Task description — Return the entries that follow exactly, with no images.

[Records from a data source]
◆ ◆ ◆ ◆
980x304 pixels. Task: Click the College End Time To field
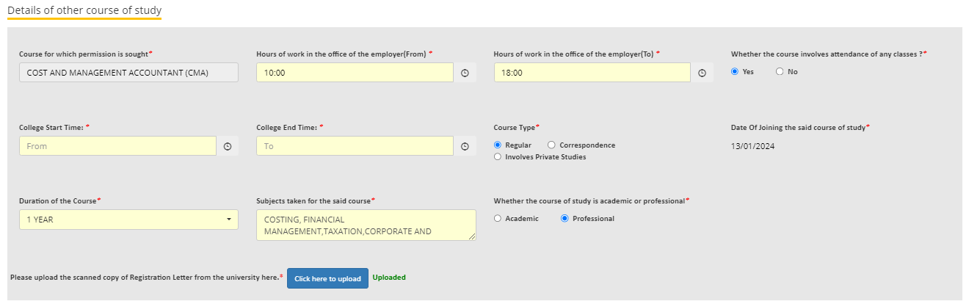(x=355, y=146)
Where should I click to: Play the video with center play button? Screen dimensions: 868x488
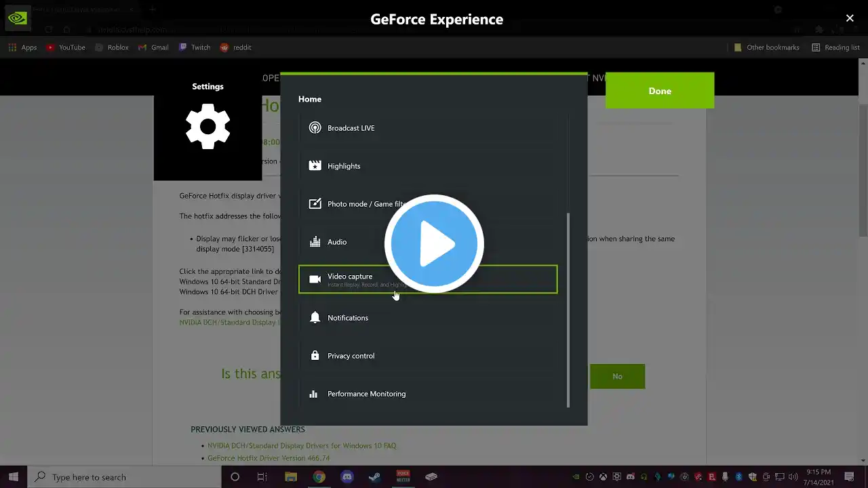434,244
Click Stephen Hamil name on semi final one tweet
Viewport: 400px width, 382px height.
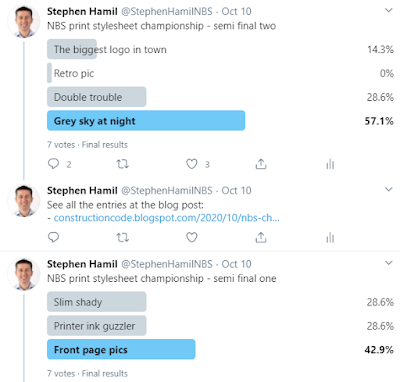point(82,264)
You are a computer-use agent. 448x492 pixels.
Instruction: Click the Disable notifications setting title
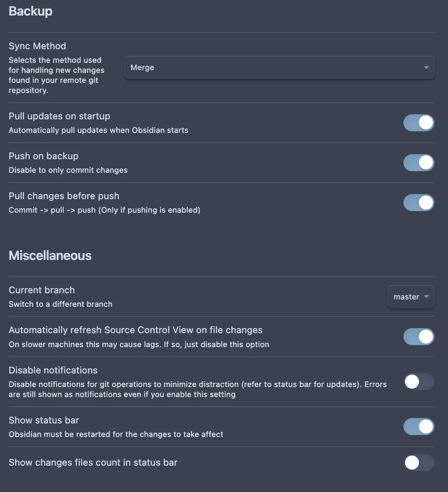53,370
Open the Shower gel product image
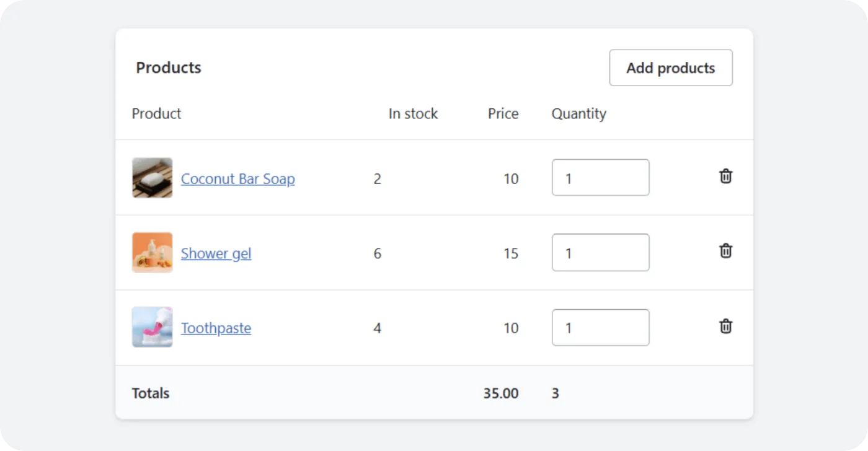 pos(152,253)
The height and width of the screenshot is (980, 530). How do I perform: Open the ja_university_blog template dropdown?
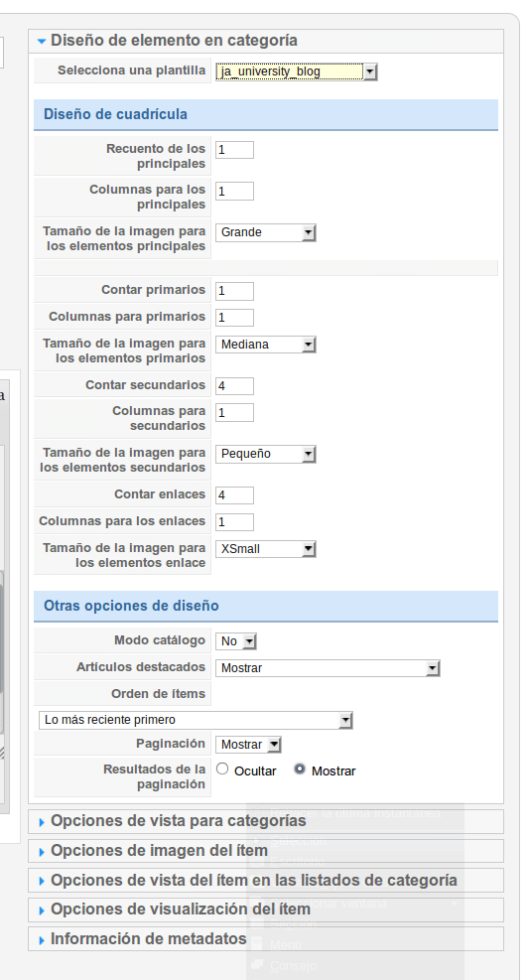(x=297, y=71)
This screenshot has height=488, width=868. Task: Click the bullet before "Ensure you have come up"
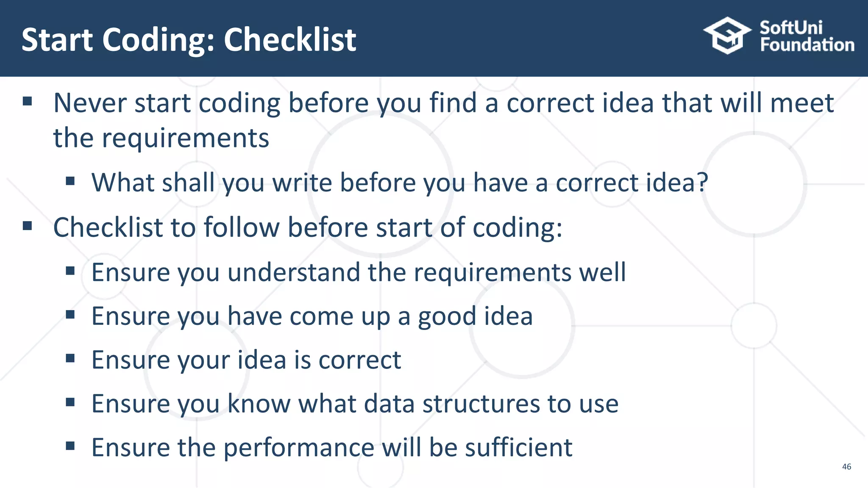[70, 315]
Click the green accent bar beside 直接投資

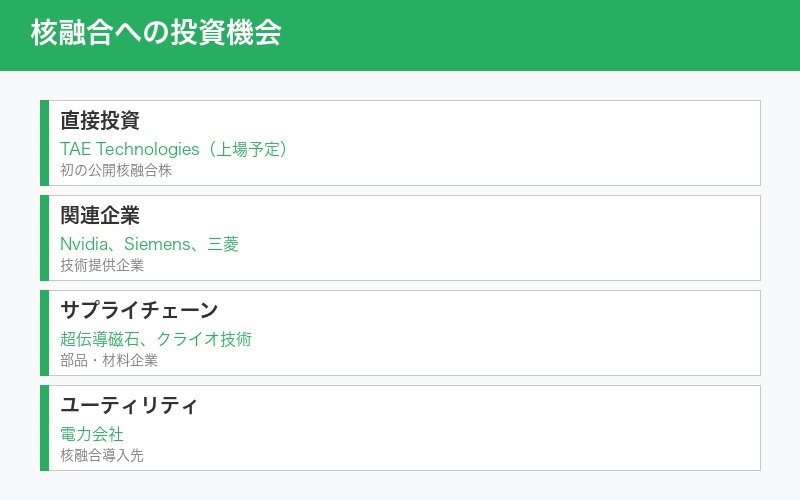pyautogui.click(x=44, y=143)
◆ ◆ ◆ ◆
Finished task —
980x304 pixels. Task: Click the College End Time To field
(x=355, y=146)
Where should I click to: Play the video with center play button? Screen dimensions: 868x488
434,244
Click Stephen Hamil name on semi final one tweet
Viewport: 400px width, 382px height.
point(82,264)
You are a computer-use agent. 448x492 pixels.
Instruction: Click the Disable notifications setting title
53,370
Open the Shower gel product image
 pos(152,253)
The height and width of the screenshot is (980, 530). How do I perform: Open the ja_university_blog template dropdown?
(x=297, y=71)
This screenshot has height=488, width=868. Task: Click the bullet before "Ensure you have come up"
[70, 315]
Click the green accent bar beside 直接投資

pyautogui.click(x=44, y=143)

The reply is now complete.